While many other questions relate to the vertical alignment of elements, none of them cover my specific situation.
I am trying to execute the following layout in which inline elements with unequal height are aligned to the bottom relative to the container:
+-------------------+ | +-------+ | | | | | |+---+| B |+---+| || A || || C || |+---++-------++---+| +-------------------+
Below is an example here . Three elements are shown, but suggest more different sizes, although all on the same line.
The example is purposefully incomplete for illustration. At least one element, such as the middle element B, must have a height and a width of content that are not fixed, but instead are defined by (padded) text or some other content. The effect can be seen here .
The bottom of each of the flanking elements A and C aligns with the base text of text B. This raises A and C above the bottom of the container, which is the first problem. The second problem is that the elements must be horizontally red relative to each other. (IIRC, the horizontal distance between adjacent inline elements is undefined and therefore depends on the browser, although at the moment I cannot find the corresponding passage in the CSS specification.)
I can fix the second problem by floating each element. The effect can be seen here .
Now flanking elements A and C are justified from above, as expected.
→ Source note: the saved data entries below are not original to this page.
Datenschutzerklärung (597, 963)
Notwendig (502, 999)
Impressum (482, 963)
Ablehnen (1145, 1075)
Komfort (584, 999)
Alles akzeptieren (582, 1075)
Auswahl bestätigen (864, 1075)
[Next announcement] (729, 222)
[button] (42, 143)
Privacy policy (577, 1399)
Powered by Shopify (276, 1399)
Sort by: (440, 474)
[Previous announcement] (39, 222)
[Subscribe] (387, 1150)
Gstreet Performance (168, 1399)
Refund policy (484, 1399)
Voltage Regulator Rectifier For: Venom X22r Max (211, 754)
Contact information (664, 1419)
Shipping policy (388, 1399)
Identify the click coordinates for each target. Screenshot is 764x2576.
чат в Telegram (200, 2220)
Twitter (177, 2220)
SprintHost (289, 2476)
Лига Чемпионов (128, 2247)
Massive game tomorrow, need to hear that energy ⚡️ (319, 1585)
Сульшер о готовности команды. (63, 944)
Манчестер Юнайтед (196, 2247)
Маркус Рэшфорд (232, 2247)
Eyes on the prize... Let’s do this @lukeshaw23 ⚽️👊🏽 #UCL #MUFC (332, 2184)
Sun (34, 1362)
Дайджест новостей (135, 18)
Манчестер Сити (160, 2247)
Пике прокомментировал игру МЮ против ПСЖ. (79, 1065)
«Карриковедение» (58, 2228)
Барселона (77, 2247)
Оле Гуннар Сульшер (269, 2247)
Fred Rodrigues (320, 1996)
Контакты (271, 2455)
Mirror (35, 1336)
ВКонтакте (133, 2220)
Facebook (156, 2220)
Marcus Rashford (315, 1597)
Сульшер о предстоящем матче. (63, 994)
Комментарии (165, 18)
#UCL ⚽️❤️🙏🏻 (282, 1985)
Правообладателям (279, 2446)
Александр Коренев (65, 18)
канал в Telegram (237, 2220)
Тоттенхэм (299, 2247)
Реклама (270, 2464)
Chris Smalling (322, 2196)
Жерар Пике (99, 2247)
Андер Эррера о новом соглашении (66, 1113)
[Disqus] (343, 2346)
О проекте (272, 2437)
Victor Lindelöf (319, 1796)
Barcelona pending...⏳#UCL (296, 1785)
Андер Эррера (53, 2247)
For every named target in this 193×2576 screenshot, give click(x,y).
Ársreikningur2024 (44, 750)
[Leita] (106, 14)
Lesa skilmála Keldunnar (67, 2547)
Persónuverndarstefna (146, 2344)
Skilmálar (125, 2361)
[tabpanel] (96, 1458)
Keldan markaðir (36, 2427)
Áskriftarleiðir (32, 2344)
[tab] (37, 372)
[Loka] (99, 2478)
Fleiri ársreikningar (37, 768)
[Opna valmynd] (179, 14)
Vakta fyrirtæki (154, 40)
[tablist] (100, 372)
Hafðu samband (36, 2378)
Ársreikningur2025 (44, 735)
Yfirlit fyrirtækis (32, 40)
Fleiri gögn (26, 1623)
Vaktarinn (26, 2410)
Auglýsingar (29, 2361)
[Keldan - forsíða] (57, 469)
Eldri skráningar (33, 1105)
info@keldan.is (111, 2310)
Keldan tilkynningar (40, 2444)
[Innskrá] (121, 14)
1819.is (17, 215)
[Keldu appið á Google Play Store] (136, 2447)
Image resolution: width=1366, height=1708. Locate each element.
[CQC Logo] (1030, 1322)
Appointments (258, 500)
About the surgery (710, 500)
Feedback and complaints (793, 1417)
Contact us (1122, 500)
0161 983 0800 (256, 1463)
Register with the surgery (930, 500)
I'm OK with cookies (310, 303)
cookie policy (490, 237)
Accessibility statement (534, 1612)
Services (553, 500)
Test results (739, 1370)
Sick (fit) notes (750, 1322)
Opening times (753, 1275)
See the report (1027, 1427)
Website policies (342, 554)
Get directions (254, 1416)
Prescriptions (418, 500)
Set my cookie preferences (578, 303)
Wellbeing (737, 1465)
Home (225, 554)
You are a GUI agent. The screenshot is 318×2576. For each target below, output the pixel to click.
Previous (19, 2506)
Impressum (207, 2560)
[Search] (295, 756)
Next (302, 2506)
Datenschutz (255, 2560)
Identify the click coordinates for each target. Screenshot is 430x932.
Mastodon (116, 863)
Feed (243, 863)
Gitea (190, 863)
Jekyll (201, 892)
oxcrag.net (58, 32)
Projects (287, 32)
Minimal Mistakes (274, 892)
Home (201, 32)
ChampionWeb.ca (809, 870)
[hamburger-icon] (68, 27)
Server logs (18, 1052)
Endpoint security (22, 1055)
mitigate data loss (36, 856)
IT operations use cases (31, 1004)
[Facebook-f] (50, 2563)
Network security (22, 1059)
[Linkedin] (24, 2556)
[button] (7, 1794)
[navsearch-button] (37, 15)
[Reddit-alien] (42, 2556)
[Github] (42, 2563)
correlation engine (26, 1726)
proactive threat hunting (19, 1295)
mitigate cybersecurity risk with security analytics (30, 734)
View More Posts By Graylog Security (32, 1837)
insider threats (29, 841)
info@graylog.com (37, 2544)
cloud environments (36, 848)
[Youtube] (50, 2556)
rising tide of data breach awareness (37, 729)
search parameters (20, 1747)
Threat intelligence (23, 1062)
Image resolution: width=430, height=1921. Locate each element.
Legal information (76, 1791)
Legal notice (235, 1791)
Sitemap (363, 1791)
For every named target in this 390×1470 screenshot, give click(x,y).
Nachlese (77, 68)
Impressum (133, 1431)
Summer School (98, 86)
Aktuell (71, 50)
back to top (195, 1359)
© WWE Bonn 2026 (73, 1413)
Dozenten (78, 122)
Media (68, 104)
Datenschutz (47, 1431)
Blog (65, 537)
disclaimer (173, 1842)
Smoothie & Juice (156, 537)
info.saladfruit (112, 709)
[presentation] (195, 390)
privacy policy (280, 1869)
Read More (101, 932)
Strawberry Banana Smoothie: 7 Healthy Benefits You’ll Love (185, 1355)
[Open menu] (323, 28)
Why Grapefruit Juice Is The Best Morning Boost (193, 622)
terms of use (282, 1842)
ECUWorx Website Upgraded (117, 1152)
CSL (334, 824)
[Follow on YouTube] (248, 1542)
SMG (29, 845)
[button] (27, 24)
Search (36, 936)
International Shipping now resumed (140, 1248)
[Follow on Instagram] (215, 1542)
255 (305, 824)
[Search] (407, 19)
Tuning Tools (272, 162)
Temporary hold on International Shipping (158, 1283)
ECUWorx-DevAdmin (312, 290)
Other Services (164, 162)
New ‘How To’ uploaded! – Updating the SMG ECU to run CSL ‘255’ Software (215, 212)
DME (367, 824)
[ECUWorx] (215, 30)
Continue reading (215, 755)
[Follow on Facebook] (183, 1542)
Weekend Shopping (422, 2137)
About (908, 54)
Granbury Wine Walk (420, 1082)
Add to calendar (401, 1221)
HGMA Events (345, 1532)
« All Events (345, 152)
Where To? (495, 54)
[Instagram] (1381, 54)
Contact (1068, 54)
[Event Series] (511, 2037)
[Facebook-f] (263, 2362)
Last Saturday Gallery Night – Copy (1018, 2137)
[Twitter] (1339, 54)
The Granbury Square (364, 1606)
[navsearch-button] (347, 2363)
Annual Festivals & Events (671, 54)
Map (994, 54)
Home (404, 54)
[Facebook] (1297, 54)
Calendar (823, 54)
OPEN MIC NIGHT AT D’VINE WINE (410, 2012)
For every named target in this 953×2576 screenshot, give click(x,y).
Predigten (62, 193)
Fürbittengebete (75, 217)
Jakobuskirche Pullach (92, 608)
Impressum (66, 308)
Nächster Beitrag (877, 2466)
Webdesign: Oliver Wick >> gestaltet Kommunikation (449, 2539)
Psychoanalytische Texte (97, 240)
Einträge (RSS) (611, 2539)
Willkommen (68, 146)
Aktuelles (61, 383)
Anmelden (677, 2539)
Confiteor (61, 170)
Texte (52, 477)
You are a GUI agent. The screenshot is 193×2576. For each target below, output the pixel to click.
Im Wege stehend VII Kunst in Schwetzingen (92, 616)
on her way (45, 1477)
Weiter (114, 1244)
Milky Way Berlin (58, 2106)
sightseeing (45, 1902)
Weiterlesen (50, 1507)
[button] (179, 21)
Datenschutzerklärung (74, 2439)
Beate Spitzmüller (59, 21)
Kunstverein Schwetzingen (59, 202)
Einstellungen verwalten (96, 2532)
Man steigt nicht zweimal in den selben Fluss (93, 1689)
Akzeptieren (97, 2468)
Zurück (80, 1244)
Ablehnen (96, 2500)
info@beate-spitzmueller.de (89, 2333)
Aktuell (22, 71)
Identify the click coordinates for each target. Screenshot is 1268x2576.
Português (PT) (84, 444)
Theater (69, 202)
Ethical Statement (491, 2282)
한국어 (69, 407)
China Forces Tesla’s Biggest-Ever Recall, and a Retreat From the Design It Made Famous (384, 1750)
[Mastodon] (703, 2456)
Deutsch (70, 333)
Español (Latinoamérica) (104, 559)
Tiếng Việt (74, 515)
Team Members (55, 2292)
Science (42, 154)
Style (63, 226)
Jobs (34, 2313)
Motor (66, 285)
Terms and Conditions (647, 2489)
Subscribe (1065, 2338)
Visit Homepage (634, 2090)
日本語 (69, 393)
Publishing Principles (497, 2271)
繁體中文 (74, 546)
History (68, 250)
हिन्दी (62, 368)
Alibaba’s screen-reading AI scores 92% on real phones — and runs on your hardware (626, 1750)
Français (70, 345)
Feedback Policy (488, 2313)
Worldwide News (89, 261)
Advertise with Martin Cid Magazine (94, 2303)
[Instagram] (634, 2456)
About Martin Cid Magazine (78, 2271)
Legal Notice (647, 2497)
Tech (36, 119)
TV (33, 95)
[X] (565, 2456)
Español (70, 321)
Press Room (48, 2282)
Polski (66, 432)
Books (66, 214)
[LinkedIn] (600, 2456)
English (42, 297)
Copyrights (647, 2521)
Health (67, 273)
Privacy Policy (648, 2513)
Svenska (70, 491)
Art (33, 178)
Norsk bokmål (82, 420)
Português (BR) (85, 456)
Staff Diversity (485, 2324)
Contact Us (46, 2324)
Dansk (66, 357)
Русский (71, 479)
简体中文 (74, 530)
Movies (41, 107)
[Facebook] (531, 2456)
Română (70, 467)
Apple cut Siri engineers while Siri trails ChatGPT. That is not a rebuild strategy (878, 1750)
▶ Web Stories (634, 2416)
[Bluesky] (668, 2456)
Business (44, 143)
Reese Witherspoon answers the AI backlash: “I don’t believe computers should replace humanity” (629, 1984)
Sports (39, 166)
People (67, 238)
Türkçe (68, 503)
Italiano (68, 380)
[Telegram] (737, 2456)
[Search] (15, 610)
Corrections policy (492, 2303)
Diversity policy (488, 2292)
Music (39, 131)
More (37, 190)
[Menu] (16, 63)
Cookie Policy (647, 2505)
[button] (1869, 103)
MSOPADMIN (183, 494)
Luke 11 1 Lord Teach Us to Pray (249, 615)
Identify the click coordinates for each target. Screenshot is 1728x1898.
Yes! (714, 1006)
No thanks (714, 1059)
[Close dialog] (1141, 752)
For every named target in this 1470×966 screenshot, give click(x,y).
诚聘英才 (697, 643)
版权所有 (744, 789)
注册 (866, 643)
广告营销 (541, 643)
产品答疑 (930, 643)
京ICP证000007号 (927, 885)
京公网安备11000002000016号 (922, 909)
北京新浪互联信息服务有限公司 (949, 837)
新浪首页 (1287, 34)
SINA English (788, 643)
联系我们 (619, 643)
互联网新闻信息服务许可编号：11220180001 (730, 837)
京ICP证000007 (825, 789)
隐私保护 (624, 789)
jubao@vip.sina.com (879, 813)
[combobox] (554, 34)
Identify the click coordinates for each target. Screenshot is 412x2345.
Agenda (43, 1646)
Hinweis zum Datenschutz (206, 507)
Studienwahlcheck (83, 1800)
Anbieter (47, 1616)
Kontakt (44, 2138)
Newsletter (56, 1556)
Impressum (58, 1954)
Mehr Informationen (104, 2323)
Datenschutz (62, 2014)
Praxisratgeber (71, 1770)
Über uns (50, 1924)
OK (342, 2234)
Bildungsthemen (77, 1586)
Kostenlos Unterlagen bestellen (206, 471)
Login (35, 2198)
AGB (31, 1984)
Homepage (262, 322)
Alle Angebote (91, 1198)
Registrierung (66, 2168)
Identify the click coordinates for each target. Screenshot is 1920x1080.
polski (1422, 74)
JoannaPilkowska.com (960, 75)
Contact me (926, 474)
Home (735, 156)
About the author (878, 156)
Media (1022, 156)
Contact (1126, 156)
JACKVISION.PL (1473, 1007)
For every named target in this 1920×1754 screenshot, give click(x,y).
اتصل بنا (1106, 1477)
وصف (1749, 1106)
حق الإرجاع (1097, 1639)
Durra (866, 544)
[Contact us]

Various solutions that I found for lower alignment of a floating element make assumptions that are violated by my layout requirements (for example, containing an element of an undefined width).
I really thought of one solution that just feels wrong: double switching through transformations. The container and each containing element are vertically inverted using scale transformation. Turning the container over justifies the moved items to the bottom, and transferring each contained item redirects the contained item. The effect can be seen here .
It works, but because of me, part of me dies inside. Is there a better solution for this?